Exercise instructions:
The answer must be every line of the records below that holds the word "computer".
+++
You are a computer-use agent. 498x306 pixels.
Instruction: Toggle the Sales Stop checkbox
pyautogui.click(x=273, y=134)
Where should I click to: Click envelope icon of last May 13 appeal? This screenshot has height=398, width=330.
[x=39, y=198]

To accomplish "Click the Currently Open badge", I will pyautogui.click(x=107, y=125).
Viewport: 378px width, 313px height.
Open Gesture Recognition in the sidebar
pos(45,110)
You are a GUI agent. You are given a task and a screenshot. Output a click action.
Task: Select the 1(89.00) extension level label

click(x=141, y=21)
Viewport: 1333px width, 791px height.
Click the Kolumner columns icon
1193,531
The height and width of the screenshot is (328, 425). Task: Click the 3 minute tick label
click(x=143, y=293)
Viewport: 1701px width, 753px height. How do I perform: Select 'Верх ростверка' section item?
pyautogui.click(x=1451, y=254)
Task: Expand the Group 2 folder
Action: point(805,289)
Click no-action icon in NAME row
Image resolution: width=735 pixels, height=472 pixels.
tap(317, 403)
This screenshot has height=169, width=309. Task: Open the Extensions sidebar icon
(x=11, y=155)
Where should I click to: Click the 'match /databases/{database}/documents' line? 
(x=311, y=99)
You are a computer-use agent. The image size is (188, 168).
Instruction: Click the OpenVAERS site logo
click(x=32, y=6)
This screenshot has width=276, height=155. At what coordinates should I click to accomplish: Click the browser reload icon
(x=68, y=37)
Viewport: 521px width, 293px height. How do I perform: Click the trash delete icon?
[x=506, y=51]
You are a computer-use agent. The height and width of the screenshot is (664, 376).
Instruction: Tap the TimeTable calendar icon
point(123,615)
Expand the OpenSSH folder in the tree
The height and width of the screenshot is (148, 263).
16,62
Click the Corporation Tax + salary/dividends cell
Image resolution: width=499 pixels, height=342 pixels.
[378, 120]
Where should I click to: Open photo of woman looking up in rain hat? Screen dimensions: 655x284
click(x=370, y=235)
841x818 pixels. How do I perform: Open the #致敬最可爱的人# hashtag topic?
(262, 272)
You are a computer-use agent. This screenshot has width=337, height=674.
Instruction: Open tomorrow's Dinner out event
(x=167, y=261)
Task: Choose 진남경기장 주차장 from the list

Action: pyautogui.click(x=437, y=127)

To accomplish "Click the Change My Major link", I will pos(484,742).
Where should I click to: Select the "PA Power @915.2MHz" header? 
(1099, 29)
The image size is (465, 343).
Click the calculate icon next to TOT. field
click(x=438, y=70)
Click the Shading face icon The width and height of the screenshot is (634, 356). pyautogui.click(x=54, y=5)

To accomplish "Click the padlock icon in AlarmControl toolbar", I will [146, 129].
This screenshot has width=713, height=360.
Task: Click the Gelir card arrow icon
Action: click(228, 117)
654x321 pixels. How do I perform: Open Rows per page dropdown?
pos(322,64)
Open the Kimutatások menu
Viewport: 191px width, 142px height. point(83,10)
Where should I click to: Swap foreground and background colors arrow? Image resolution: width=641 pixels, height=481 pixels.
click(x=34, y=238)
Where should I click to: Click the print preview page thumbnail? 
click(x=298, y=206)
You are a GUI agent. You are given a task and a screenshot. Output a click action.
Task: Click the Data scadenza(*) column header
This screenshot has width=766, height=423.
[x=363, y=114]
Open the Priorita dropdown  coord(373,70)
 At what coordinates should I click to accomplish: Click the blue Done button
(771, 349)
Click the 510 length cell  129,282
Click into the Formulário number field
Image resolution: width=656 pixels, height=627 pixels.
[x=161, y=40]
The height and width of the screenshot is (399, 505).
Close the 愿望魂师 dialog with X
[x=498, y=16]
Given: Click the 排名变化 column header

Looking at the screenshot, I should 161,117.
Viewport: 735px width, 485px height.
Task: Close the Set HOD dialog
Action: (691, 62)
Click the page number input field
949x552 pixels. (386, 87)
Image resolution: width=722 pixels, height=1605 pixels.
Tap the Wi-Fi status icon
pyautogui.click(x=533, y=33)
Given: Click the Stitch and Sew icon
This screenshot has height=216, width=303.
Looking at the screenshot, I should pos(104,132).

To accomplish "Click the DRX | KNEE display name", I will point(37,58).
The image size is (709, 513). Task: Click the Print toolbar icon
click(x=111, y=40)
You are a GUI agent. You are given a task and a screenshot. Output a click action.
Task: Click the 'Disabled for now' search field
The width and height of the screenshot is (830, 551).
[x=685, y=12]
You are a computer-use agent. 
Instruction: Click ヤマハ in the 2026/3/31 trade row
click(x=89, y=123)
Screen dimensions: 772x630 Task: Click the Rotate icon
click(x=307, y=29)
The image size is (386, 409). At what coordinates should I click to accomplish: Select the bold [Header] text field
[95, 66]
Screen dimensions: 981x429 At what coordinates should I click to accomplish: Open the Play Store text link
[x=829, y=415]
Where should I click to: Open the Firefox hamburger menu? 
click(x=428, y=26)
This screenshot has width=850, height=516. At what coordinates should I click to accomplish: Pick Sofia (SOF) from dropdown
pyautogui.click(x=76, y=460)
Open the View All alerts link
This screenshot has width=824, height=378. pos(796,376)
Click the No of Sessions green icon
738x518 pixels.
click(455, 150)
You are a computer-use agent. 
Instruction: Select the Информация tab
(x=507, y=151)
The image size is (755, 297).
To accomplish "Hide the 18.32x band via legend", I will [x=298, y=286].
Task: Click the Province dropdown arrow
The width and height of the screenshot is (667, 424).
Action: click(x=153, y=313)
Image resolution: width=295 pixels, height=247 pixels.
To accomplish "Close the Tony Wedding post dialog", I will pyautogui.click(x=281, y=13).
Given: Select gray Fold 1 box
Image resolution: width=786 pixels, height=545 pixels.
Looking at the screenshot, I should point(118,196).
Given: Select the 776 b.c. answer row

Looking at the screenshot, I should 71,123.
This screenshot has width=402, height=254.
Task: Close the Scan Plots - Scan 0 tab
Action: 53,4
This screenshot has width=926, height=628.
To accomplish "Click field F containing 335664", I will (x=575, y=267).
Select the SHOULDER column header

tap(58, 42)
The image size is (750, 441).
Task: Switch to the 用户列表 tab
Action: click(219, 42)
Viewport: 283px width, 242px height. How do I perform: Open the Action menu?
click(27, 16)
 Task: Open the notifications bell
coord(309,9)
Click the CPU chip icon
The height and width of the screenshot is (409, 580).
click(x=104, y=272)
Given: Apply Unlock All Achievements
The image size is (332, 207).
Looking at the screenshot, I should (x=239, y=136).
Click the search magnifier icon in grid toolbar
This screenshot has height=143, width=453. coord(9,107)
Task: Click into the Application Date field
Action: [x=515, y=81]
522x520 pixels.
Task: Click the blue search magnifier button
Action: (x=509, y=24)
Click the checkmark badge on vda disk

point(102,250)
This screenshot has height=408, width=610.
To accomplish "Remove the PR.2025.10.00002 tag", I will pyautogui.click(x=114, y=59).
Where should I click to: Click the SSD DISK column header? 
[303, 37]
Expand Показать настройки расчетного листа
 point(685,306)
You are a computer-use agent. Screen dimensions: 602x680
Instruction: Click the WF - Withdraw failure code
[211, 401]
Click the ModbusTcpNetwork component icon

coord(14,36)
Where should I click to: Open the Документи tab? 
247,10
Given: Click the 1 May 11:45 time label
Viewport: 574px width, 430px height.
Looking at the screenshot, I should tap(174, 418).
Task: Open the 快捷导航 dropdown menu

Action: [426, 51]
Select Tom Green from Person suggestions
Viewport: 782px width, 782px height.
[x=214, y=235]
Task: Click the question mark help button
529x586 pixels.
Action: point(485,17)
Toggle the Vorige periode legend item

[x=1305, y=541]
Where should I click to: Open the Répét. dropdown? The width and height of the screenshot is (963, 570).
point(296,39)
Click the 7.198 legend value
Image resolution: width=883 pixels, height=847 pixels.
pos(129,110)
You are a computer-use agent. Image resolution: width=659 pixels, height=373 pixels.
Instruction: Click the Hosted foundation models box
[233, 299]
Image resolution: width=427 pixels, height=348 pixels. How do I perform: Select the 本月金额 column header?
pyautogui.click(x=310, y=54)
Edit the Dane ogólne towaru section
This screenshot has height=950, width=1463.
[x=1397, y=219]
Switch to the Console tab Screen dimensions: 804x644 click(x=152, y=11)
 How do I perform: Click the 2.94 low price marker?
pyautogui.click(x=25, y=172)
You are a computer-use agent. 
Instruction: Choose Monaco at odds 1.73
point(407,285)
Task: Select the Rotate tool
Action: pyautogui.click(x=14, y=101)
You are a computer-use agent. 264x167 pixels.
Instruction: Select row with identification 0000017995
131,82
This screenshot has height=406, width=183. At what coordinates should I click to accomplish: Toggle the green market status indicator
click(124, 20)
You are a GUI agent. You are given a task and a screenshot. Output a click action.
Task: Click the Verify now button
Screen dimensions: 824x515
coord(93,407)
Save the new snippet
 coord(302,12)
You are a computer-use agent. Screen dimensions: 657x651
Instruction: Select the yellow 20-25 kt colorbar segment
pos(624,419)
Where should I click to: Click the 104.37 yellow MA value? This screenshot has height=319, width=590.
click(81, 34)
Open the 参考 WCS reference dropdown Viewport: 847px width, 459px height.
+++
Answer to the exercise:
You are a computer-use agent. 498x306 pixels.
You are a computer-use agent. The image size is (188, 168).
You are a computer-use agent. The height and width of the screenshot is (664, 376).
You are a computer-use agent. This screenshot has width=337, height=674.
You are a computer-use agent. 
You are a computer-use agent. 
You are a computer-use agent. Screen dimensions: 602x680
You are a computer-use agent. Image resolution: width=659 pixels, height=373 pixels.
You are a computer-use agent. 
You are a computer-use agent. 264x167 pixels.
You are a computer-use agent. Screen dimensions: 657x651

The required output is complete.